● **Written exercise**
According to the biography of Frutos María Martínez, who became his mentor after he moved to Alicante?

● **Source**
Frutos María Martínez (born 21 January 1959) is a Spanish sculptor and painter. He lives and works in Alicante, Spain.

Biography 
Frutos María Martínez was born in Hontoria de Valdearados, in the province of Burgos, Spain. He began sculpting and painting from an early age, building his own toys and gimmicks, thus showcasing an artisting inclination and interest in manual tasks.

At the age of 10, he began selling his creations and decorative objects in his immediate circle. Later, at the age of 15 he became a student at the "La Sindical", a trade school in Aranda de Duero where he specializes in "Industrial Mastery" with emphasis on metallurgy.

In 1986, at the age of 27, Frutos moved with his family to Alicante, Valencia, where he met Juan Guardiola Gaya, an architect and plastic artist who became his mentor. Guardiola Gaya introduced Frutos to the circle of artists, galleries and exhibitions of Alicante.

Work 
The artistic style and trajectory of Frutos María Martínez is marked by an environmental concern with a focus on the pollution and damage caused by discarded garbage in the ecosystems of the seas and oceans

"Many things are thrown into the sea that should not end up there, and we have to be aware that it is bad for wildlife, as well as humans. I make works of art out of rusty metal sheets and tarpaulins, for example."

● **Dataset section**
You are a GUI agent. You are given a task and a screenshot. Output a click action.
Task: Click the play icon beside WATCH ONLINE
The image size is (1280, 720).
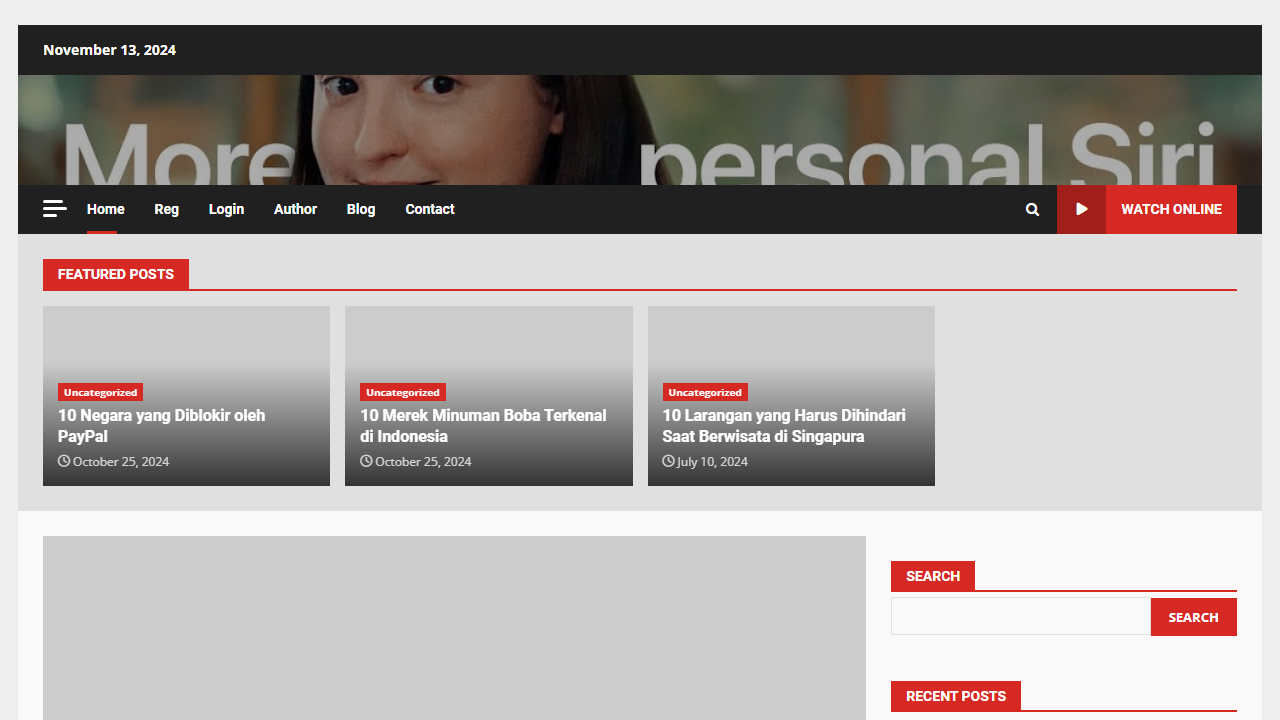(1083, 209)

● **Solution for this exercise**
Juan Guardiola Gaya, an architect and plastic artist.